* TREŚĆ ZADAŃ
[A] Wymień wszystko, co według tekstu o kłótniach w związkach pozostaje po wygranej kłótni.
[B] Jakie dziwne zjawisko opisuje tekst o kłótniach w związkach?

* TEKST ŹRÓDŁOWY
+--

Kłóć się kobieto!
Kłóć się kobieto!
Co to właściwie jest ta kłótnia? Zapewne najprościej można by powiedzieć, że to ostra i burzliwa wymiana zdań. Albo bitwa na słowa w której jedna strona wygrywa – ta która ma rację(bo tak myśli).
Kłócimy się w naszych związkach. Każdy ma swoje techniki, sposoby na tę drugą osobą. Dokładnie znamy przeciwnika więc doskonale wiemy kiedy wyciągnąć broń. Jest wojna jest atak, a potem jeszcze dobicie już leżącego. I co, jest satysfakcja z wygranej? No właśnie chyba nie tak do końca. Pozostaje złość, niesmak, łzy czy poczucie winy. Można by podejrzewać, że tak wygląda to w wielu związkach. A no i jeszcze dochodzi takie dziwne zjawisko – ciche dni. Po nich pewnie u każdego inaczej wyglądający – rozejm albo łagodne przejście do porządku dziennego.
To w takim razie, dlaczego warto się „kłócić”, dlaczego warto mieć problemy?

+--

* ZAPISANE DANE

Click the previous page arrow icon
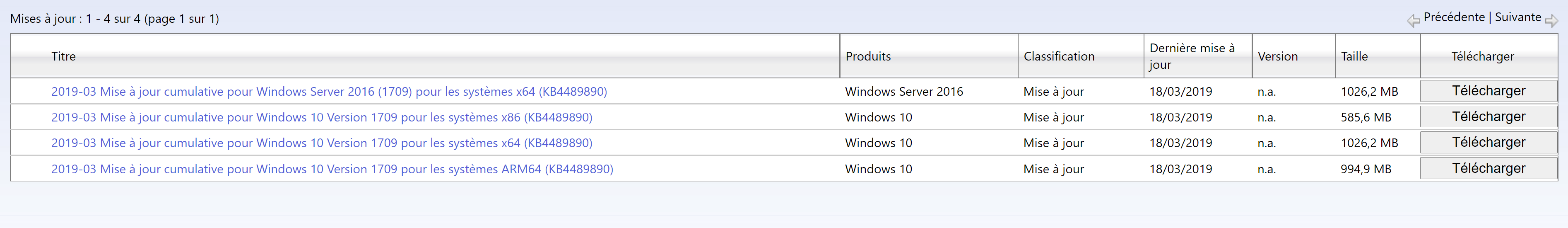This screenshot has height=228, width=1568. tap(1413, 21)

+--

* WYNIKI ĆWICZENIA
[A] złość, niesmak, łzy, poczucie winy

[B] Ciche dni.